Das Deutsche Forschungszentrum für Künstliche Intelligenz (DFKI), Außenstelle Lübeck, die Röntgen-Laser-Anlage European XFEL und auch das auf dem Forschungscampus Bahrenfeld in Hamburg errichtete Infektionsforschungszentrum Centre for Structural Systems Biology (CSSB), an dem sich Schleswig-Holstein beteiligt, runden das Bild herausragender Spitzenforschungseinrichtungen in Schleswig-Holstein ab.
Schleswig-Holstein hat im Jahr 2021 den Wissenschaftsrat um eine Begutachtung seines Hochschulsystems sowie der Universitätsmedizin des Landes gebeten. Die Bitte war insbesondere damit verbunden, die Potenziale der Hochschulen mit ihren Leistungsdimensionen Lehre, Forschung, Transfer und Infrastruktur zu bewerten und geeignete Maßnahmen zur Entwicklung des Landes in wirtschaftlicher, sozialer und kultureller Hinsicht zu skizzieren. Ein besonderes Augenmerk sollte auf den Schwerpunktthemen Erneuerbare Energien/Energiewende, Lebenswissenschaften, Medizintechnik, Meereswissenschaften, Digitalisierung und Künstliche Intelligenz sowie Kultur- und Kreativwirtschaft liegen. Die Empfehlungen des Wissenschaftsrats liegen seit Oktober 2023 vor und fügen sich als wesentliche Bausteine in die strategische Ausrichtung der Wissenschaftspolitik und die Entwicklung des Wissenschaftssystems ein.

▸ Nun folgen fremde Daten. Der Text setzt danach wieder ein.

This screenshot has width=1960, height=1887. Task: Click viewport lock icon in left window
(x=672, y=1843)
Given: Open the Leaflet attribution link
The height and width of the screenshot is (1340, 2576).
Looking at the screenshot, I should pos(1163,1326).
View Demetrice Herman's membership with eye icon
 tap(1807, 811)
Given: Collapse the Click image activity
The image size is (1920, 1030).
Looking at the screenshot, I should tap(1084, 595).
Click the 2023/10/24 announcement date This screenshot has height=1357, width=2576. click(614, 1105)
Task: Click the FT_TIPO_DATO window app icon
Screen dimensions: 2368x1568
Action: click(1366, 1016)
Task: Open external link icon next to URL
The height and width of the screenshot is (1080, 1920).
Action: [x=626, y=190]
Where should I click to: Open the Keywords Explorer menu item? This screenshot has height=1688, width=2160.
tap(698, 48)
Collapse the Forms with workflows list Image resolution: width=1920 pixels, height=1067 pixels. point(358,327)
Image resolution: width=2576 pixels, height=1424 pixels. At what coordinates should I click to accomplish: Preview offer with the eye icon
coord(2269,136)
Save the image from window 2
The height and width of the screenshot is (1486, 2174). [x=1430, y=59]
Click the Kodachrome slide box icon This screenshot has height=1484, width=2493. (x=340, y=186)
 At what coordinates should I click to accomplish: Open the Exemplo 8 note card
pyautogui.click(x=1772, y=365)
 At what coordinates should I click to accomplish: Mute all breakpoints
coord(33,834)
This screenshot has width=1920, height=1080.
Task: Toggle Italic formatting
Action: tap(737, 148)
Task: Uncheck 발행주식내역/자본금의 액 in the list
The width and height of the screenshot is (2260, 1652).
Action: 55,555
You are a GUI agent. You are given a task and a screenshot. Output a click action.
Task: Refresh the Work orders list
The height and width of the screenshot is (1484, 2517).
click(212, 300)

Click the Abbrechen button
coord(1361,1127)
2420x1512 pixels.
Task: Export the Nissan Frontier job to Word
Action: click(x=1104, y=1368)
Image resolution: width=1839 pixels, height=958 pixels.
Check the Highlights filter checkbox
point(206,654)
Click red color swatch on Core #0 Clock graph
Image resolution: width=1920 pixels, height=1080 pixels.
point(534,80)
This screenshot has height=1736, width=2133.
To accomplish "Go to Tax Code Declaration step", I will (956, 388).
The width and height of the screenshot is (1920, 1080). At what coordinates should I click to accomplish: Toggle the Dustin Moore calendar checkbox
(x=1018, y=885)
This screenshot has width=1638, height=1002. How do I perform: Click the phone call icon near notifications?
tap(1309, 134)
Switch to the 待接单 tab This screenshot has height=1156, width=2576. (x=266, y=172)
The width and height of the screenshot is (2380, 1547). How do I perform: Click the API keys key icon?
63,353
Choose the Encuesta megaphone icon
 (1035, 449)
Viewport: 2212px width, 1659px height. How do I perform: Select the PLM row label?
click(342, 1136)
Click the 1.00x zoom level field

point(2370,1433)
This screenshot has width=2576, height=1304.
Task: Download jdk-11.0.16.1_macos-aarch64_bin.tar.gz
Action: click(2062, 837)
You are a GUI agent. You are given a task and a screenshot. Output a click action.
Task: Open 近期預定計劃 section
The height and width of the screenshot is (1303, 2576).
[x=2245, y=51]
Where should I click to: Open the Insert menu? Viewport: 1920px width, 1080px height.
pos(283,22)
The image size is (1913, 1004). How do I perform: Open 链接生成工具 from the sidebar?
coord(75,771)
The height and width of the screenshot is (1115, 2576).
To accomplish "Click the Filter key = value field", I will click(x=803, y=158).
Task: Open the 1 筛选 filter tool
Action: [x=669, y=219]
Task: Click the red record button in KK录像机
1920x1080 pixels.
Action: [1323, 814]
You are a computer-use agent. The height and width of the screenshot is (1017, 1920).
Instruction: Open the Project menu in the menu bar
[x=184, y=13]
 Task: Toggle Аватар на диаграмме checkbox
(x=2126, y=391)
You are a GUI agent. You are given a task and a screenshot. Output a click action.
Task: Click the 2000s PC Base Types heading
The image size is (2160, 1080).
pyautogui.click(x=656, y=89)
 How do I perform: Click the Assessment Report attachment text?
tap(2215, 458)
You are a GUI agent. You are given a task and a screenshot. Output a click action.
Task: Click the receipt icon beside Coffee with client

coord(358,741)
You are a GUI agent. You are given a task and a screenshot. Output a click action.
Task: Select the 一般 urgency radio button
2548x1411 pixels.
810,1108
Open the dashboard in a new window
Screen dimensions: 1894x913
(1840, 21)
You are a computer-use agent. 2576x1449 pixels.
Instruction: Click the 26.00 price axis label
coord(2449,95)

Auf Basis der Empfehlungen haben das Land und die Hochschulen AGs eingerichtet, die für die Leistungsdimensionen und Schwerpunktthemen Handlungspläne erarbeitet haben, in denen die WR-Empfehlungen in Maßnahmen operationalisiert werden. Diese finden nun Eingang in die verschiedenen wissenschaftspolitischen Instrumente wie Zielvereinbarungen, das Hochschulgesetz etc.